Escassez de imóveis adequados poderá condicionar distribuição de comércio online nas grandes áreas metropolitanas.

A pandemia de Covid-19 veio aumentar o comércio eletrónico e evidenciar um consumidor cada vez mais exigente no que diz respeito ao serviço e à eficiência das suas compras online. Consequentemente, os retalhistas tradicionais e as plataformas de comércio eletrónico têm vindo a elevar o padrão para responder às expectativas dos consumidores. Para tal, têm sido realizados elevados investimentos em novas tecnologias e em sistemas eficazes de distribuição, de forma a aumentar a capacidade de manuseamento de encomendas, reduzir os tempos de entrega e assegurar que a encomenda é entregue ao consumidor final. Contudo, o sucesso da distribuição de encomendadas realizadas online está muito dependente da última etapa da cadeia de abastecimento, quando os produtos são entregues aos consumidores, designada como “last mile”.

Assim, o rápido crescimento do comércio online está a promover um aumento da procura por imóveis que respondam às necessidade da last mile dentro e ao redor das principais áreas metropolitanas, especialmente para armazéns de menor dimensão e mais eficientes, privilegiando áreas de logradouro capazes de acomodar vários veículos de entrega e situados em locais com boas acessibilidades que permitam acelerar o tempo de colocação de um pedido nas mãos do consumidor.

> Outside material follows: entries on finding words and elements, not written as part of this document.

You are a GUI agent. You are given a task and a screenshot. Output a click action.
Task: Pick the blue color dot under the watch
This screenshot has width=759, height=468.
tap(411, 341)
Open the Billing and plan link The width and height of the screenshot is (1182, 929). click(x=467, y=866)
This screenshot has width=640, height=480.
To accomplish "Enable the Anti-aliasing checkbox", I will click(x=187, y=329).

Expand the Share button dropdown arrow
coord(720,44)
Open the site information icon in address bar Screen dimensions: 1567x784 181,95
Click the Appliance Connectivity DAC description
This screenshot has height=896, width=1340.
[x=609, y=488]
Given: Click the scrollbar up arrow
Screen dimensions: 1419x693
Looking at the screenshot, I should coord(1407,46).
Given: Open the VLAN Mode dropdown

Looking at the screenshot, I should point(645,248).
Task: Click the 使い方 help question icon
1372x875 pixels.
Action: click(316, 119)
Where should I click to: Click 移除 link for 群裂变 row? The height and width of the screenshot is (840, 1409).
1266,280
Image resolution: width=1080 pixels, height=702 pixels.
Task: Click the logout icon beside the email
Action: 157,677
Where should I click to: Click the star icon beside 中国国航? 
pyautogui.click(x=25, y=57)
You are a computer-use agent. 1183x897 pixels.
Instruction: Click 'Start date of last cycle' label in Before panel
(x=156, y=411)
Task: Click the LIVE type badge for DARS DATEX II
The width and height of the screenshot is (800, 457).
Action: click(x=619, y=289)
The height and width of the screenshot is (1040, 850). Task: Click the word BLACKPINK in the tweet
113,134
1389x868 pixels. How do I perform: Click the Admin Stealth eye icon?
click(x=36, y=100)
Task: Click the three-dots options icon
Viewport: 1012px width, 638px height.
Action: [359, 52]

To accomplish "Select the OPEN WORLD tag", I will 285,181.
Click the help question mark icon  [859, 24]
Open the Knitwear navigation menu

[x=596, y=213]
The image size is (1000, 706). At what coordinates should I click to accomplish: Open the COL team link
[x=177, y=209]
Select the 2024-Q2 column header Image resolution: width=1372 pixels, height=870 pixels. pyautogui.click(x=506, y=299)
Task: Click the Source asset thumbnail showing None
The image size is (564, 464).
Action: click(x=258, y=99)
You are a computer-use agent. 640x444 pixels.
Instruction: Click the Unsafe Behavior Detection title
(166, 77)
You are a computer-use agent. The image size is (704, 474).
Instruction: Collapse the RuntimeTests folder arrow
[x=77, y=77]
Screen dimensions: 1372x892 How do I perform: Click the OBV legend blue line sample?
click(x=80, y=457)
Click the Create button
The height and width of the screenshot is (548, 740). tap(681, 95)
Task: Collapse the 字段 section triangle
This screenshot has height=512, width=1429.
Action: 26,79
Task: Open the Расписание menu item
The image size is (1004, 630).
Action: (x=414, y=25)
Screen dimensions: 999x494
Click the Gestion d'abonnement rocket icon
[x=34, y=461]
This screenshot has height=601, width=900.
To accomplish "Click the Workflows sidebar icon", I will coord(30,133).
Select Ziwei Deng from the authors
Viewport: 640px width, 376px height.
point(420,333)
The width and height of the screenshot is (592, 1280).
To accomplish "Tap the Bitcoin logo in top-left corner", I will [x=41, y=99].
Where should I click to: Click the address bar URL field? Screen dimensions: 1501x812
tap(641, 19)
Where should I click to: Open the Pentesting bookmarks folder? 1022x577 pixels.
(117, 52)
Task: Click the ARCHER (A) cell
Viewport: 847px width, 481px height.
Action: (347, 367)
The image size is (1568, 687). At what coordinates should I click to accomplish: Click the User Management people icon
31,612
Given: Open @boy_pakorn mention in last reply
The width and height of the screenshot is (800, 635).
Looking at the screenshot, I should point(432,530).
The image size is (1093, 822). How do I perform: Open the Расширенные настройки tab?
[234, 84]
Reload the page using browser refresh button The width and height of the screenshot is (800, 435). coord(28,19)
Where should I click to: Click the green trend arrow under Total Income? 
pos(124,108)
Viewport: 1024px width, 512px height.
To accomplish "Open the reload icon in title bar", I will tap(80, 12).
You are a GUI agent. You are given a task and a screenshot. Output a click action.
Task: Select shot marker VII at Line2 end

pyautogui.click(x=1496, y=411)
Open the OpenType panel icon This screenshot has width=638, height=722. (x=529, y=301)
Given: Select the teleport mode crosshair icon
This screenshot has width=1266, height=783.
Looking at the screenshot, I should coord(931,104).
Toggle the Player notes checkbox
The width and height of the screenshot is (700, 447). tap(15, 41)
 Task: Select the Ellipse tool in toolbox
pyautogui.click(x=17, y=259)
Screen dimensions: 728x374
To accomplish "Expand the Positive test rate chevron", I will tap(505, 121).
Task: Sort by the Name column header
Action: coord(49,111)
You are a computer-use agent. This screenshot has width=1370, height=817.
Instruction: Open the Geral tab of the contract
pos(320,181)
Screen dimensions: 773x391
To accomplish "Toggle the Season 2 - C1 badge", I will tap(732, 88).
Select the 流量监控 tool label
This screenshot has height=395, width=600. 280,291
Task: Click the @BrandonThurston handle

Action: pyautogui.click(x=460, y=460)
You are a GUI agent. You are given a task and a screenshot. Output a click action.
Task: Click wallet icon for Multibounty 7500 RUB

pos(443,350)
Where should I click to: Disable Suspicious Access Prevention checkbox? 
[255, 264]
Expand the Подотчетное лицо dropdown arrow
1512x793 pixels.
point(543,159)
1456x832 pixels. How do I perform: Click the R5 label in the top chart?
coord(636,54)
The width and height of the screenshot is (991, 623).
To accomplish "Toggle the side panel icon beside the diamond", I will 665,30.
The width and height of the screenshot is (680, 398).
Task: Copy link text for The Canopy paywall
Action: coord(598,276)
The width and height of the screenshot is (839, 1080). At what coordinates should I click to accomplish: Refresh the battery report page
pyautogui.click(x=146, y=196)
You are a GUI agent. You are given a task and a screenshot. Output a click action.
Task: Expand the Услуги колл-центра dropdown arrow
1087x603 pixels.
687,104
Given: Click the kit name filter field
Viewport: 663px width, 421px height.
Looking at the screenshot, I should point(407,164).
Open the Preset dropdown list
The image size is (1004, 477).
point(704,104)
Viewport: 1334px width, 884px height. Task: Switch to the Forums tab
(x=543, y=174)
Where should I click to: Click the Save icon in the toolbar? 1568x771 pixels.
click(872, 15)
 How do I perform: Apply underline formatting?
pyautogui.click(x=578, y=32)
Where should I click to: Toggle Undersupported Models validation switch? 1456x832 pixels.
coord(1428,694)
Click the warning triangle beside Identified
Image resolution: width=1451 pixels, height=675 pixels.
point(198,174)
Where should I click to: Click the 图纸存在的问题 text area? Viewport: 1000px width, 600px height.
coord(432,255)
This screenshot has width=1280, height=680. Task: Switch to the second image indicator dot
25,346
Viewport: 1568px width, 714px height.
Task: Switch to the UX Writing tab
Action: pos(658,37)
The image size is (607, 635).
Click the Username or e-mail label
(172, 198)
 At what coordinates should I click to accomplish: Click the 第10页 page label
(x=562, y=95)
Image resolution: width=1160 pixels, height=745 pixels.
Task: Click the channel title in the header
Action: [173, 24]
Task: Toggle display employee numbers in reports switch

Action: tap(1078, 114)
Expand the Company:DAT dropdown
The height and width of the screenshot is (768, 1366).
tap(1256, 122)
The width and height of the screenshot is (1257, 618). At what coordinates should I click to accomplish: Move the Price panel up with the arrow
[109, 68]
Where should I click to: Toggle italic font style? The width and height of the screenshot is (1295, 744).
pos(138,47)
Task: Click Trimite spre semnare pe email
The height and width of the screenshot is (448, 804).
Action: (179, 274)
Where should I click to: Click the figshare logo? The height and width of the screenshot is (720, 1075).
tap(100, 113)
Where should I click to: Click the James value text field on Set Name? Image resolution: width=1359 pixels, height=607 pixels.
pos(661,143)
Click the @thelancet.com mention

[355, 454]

Nas grandes áreas metropolitanas, encontrar imóveis que beneficiem as operações dos ocupantes da logística de last mile em termos de mobilidade e eficiência é atualmente um desafio devido à escassez de terrenos cuja classificação urbanística do solo permita esse uso, restrições a operações logísticas, e acessibilidades e congestionamento do tráfego. Em diversas capitais europeias, têm vindo a ser exploradas diferentes alternativas de ativos, com localizações centrais, como o piso térreo de edifícios residenciais, a conversão de espaços de retalho (nomeadamente em stand alone), e a utilização de parques de estacionamento para parquear veículos.

A logística da última milha em locais urbanos centrais será fundamental para uma maior precisão, mas os ocupantes não vão necessariamente querer comprometer-se com arrendamentos de longo prazo. Algumas plataformas de comércio eletrónico e empresas de distribuição vão ainda procurar reforçar as suas operações, celebrando arrendamentos de curto prazo para aumentar a sua capacidade operacional nos períodos de pico como Natal e Black Friday. Este foco na flexibilidade e agilidade irá influenciar os requisitos da procura de espaço por parte dos ocupantes nos próximos anos.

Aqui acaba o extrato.